The wood bundles are piled up in the camp store, which is open on weekends during the so-called “off” season.  It’s never really off season here.  We saw a Minnesota license plate, two from British Columbia, and the usual assortment from Arizona and Utah.  What’s astounding to me is the number of campers who come from within twenty or thirty miles  — you can tell by their license plate holders!

This wood makes for nice-smelling (even if polluting and allergy-provoking) smoke.  The cooking fires in the morning (bacon!) and in mid-to-late afternoon are drool-inducing.  The evening smoke makes me think of camp songs…even if I have to close my windows.

November 4, 2016

Another View
Another View

So my two pumpkins are sitting on the stoop and I think, “Well, that’s a good seasonal photo, but really, what’s new about it?”

Then I realize that the shape and texture of the stem is what’s possibly of interest, looking a bit like a sawed-off tree trunk, in green and silver, set against that deep vibrant orange.  So there it is.

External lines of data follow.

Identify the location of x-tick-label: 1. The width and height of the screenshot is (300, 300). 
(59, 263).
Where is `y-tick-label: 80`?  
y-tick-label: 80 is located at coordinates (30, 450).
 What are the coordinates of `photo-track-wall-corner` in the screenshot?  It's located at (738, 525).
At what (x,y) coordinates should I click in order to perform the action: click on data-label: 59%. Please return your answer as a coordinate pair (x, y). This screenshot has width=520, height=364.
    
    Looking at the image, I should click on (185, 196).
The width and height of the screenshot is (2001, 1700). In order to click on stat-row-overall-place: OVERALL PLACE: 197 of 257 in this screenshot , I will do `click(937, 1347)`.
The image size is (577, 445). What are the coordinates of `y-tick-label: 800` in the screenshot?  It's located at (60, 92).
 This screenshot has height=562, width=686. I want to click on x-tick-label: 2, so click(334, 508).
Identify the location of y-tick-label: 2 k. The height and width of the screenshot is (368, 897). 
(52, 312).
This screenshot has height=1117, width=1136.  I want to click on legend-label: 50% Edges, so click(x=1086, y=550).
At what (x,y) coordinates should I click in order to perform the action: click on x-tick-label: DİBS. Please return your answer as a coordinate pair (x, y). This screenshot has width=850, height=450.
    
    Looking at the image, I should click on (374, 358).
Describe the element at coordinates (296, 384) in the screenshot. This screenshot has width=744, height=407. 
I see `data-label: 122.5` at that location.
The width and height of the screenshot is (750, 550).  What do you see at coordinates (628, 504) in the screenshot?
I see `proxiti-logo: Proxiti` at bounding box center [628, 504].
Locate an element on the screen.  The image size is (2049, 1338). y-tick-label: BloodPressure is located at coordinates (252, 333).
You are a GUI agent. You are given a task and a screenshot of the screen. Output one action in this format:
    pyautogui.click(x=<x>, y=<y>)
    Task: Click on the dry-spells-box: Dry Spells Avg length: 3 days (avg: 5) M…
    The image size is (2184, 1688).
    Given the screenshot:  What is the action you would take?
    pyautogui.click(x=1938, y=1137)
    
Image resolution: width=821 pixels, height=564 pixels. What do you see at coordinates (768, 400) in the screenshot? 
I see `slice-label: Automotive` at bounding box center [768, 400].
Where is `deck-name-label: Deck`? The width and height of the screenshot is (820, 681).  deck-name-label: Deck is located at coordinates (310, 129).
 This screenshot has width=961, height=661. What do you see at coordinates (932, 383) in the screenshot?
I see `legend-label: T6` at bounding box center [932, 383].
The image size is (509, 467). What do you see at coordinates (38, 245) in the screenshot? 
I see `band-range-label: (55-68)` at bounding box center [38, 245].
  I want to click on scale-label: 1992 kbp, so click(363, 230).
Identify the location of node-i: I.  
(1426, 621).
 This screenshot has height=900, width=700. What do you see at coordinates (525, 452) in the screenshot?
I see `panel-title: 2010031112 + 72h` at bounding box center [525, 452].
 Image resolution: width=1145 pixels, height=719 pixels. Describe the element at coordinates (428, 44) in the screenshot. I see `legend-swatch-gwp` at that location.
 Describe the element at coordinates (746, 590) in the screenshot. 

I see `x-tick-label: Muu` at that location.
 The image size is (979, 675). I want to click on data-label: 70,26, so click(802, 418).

We always ask ourselves how long to keep the pumpkins.  Will they rot and then stain the concrete?  Will they moosh and attract bugs?  So my answer is to dispose of them on the trash day preceding Thanksgiving.

The stem is still cool.

November 3, 2016

Shadow Drawing
Shadow Drawing

I guess I’ve been drawn to (yep, said that) monotones again.  The sun was at just the right angle to throw these sharply and deeply across the sidewalk at about nine this morning.  The grass was about as long as it gets, because today is neighborhood common-area mowing day.

It would be a fun composition to re-capture in charcoal.  Hmm, I propose that sort of thing and never do it.  Maybe someone else does?

November 2, 2016

Mountains
Mountains

Teensy ones.  In the sand.  Scale is a funny thing, eh?  I guess the little white pebbles are a give-away.  But I do like the repetitious pattern, the subtle color variation, and the distribution of lights and darks. Things to think about in my own compositions.  Sure is hard to come up to Nature in her native artistic abilities!

November 1, 2016

Geo-metry
Geo-metry

The decks at the top of each stairway have this pentagonal center, and most of them have a bench so you can sit and watch the ocean.  It’s still around 70 by the time we get out to walk, so it’s very pleasant.

The campground is less populated now, with many campsites empty, and the camp store is open only on weekends.  It’s as if a town shuts down, or at least pulls up some of its stakes (literally here, in some cases) and hunkers down for the non-winter to come.  What a terrific time to visit, with fewer people, still-balmy weather, and, at many hotels, reduced rates.  You are welcome!